Der Labrador bekommt Konkurrenz
Wer Hunde mag, sollte die noch heute laufende Rassehundeshow am Innsbrucker Messegelände besuchen. Zu sehen sind 3000 Vierbeiner verschiedenster Rassen, an ihren Urahn – den Wolf – erinnern nicht mehr alle.
Von Irene Rapp
Innsbruck – Elena Leeb aus Schlierbach mag es nicht gewöhnlich. Sie züchtet Blaue Deutsche Doggen, „Evita“ ist bei der Rassehundeshow in Innsbruck mit dabei und hat bereits die Auszeichnung „Jugendbeste“ errungen.

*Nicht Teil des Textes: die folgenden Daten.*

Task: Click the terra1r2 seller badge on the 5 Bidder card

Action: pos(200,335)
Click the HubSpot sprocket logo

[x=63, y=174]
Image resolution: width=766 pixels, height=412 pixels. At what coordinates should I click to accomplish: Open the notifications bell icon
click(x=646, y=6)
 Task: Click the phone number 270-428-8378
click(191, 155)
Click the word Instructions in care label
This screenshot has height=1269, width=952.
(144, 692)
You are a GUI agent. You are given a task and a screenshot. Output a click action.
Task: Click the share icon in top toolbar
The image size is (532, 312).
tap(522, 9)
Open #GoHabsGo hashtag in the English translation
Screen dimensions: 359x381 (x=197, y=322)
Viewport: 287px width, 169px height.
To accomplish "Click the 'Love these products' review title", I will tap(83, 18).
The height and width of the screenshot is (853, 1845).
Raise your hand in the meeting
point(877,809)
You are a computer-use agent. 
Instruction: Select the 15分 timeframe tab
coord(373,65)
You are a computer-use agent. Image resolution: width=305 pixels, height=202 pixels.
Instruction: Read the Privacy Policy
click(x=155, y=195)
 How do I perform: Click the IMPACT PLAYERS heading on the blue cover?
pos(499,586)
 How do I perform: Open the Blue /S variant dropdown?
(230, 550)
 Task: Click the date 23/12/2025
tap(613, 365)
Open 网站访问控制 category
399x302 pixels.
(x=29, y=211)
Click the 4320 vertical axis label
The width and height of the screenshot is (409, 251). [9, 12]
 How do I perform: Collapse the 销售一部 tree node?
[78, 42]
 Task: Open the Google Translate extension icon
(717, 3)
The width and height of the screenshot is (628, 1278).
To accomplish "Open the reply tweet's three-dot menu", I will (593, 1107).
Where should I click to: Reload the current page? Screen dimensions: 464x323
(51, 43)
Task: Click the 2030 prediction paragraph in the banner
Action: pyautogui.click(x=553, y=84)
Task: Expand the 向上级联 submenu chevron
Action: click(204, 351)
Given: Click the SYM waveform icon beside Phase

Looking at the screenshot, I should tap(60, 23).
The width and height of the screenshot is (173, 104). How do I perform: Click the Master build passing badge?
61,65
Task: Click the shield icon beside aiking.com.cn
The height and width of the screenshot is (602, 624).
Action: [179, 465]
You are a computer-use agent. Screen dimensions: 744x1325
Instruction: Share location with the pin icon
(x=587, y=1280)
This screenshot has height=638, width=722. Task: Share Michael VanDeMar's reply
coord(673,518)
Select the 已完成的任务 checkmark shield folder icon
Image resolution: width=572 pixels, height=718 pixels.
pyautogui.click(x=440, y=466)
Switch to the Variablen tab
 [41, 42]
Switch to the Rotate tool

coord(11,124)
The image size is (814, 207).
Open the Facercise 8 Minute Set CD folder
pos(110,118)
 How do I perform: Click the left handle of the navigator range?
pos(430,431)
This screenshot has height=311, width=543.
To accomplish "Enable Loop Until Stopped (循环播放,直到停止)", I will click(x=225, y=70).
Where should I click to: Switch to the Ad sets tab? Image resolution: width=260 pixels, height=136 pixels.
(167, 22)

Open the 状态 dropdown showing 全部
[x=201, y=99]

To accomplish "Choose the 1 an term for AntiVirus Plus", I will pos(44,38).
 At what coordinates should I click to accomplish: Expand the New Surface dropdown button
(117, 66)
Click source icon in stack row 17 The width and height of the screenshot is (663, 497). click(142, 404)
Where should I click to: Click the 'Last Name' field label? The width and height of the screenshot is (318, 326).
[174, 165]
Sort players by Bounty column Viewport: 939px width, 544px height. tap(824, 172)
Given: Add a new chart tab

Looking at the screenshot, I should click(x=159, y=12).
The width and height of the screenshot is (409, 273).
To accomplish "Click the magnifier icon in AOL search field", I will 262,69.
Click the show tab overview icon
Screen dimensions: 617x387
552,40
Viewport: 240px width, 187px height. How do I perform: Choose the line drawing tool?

„Sie ist zwar riesig und tollpatschig, aber sehr ruhig – wie ein großer Schoßhund“, beschreibt die Oberösterreicherin, warum sie auf die Dogge gekommen ist. Zu den seltenen Hunderassen gehört auch der Barbet, lediglich zwei Tiere sind in Innsbruck vertreten. Wer sie streichelt, möchte nicht mehr aufhören, so flauschig ist das Fell, das perfekten Schutz im kältesten Wasser bietet.
Rund 360 anerkannte Hunderassen gibt es, 220 kann man am Innsbrucker Messegelände sehen. Ihre Besitzer sind „Züchter sowie Hundebesitzer, die ihr Tier bewerten lassen wollen“, sagt Elisabeth Manner vom Veranstalter Österreichischer Kynologenverband (ÖKV).
52.000 Mitglieder hat der ÖKV; zwölf Rassehundeshows gibt es pro Jahr in Österreich. Nach Tulln und Wels ist Innsbruck die drittgrößte Ausstellung, und auch internationale Teilnehmer sind vertreten.
Jedes Tier wird von Richtern unter die Lupe genommen – der so genannte „Formwert“ prüft u. a. Aussehen, Bewegung, Gesundheit und Charakter.
„Wir haben das Bestmögliche getan, solche Tiere sind in Ordnung“, sagt Manner. Unverständlich für sie ist es daher, dass Leute immer noch Hunde aus dem Kofferraum oder von schwindligen Internet-Seiten kaufen würden und sich dann wundern, wenn diese krank sind. „Da spielt sicher der Preis eine Rolle, aber da zahlt man später drauf“, so Manner.
Apropos Preis: Rund 1000 bis 3000 Euro muss man für einen zertifizierten Rassehund auf den Tisch legen. Und wer im Trend liegen möchte, besitzt zurzeit einen Retriever – wobei der Labrador-Retriever momentan die Nase vorn hat. „Filme und Werbung mögen eine Rolle spielen, warum eine bestimmte Hunderasse in ist“, sagt Manner. Vom Thron gestoßen kann man allerdings schnell werden: So seien die einst angesagten Collies und Dalmatiner derzeit kein Thema und schwer wegzubekommen.
Der kommende Trend-Hund steht für Manner jedoch schon fest: „Der Border-Collie“, sagt sie und beginnt zu schwärmen. „Das ist der intelligenteste Hund auf der Welt und wenn er keine Beschäftigung hat, sucht er sich eine.“ Auch der Border-Collie war übrigens schon in einem Film zu sehen – nämlich in „Ein Schweinchen namens Babe“.
Bei so manchem Hund kann man es aber nicht glauben, dass er noch Wolfs-Gene in sich trägt: Wie etwa beim Teacup-Pudel, der so klein ist, dass er als Welpe wahrscheinlich wirklich in eine Teetasse passt. Dabei handelt es sich jedoch um keine vom FCI – der Federation Cynologique Internationale – anerkannte Rasse.
Der Tschechoslowakische Wolfshund hingegen kommt dem Wolf nicht nur von seiner Optik her am nächsten: „Da wurden einmal Wölfe eingekreuzt“, klärt Manner auf.
Dass sich 3000 Hunde in den Messehallen befinden, hört man übrigens nicht: Gekläfft wird nur wenig. Und damit beim Gassigehen im Freien nichts zurückbleibt, hat der ÖKV über 40 Sackerl-Stationen im Umkreis des Messegeländes errichtet.
PS: Die Rassehundeausstellung mit buntem Rahmenprogramm kann noch heute von 9 bis 17 Uhr besucht werden.